Design, synthesis, and biological evaluation of carbonyl-hydrazine-1-carboxamide derivatives as anti-hepatic fibrosis agents targeting Nur77

[Display omitted] •New carbonyl-hydrazine-1-carboxamide derivatives are synthesized and performed SAR study.•16f binds well to Nur77 (KDSPR = 288 nM) and upregulates Nur77 expression.•16f significantly inhibits HSCs activation and reduces ECM deposition.•16f enhances Nur77-mediated autophagic flux and lysosomal biogenesis against HSC activation.•16f displays strong anti-hepatic fibrosis and improved liver function in CCl4-stimulated mice. Hepatic fibrosis remains a great challenge clinically. The orphan nuclear receptor Nur77 is recently suggested as the critical regulator of transforming growth factor-β (TGF-β) signaling, which plays a central role in multi-organic fibrosis. Herein, we optimized our previously reported Nur77-targeted compound 9 h for attempting to develop effective and safe anti-hepatic fibrosis agents.

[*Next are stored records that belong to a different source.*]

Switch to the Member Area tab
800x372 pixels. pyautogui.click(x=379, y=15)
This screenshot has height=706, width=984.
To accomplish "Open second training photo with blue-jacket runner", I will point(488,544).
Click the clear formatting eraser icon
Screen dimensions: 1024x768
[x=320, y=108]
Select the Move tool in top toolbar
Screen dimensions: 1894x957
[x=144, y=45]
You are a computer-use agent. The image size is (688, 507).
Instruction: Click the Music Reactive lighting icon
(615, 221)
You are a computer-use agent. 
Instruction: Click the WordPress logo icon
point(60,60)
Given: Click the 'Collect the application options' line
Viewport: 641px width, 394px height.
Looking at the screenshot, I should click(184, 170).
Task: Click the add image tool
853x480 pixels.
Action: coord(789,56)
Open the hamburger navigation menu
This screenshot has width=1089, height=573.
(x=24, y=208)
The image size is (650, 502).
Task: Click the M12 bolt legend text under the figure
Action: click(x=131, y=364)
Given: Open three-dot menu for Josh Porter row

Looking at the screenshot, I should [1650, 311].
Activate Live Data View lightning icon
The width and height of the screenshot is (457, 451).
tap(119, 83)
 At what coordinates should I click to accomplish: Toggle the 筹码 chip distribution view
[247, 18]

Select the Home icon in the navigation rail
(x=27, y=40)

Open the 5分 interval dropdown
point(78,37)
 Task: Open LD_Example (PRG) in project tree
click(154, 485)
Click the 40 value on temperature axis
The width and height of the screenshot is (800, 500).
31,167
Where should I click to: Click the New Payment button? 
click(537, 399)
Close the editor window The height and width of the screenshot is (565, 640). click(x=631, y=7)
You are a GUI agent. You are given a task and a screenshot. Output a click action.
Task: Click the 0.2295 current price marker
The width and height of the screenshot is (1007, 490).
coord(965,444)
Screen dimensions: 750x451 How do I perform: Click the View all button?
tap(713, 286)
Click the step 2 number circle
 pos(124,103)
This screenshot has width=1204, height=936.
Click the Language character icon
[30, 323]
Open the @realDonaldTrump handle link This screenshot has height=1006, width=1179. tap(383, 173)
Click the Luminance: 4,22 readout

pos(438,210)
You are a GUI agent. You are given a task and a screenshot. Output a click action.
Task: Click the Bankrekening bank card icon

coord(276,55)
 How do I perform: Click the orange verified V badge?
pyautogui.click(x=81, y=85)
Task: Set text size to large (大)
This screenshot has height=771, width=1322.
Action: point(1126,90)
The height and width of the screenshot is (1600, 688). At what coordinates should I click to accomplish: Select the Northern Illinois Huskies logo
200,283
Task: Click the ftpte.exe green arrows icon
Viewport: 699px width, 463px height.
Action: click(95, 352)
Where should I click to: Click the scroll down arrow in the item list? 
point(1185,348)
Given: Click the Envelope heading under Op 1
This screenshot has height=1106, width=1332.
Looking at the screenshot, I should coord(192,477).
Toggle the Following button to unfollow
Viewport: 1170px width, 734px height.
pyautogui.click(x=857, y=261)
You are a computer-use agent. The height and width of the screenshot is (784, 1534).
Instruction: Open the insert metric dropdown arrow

The critical pharmacophore scaffold of pyridine-carbonyl-hydrazine-1-carboxamide was retained, while the naphthalene ring was replaced with an aromatic ring containing pyridyl or indole groups. Four series of derivatives were thus generated, among which the compound 16f had excellent binding activity toward Nur77-LBD (KD = 470 nM) with the best inhibitory activity against the TGF- β 1 activation of hepatic stellate cells (HSCs) and low cytotoxicity to normal mice liver AML-12 cells (IC50 > 80 μM). In mice, 16f displayed potent activity against CCl4-induced liver fibrosis with improved liver function. Mechanistically, 16f-mediated inactivation of HSC and suppression of liver fibrosis were associated with its enhancement of autophagic flux in a Nur77-dependent manner. Together, 16f was identified as a potential anti-liver fibrosis agent. Our study suggests that Nur77 may serve as a critical anti-hepatic fibrosis target.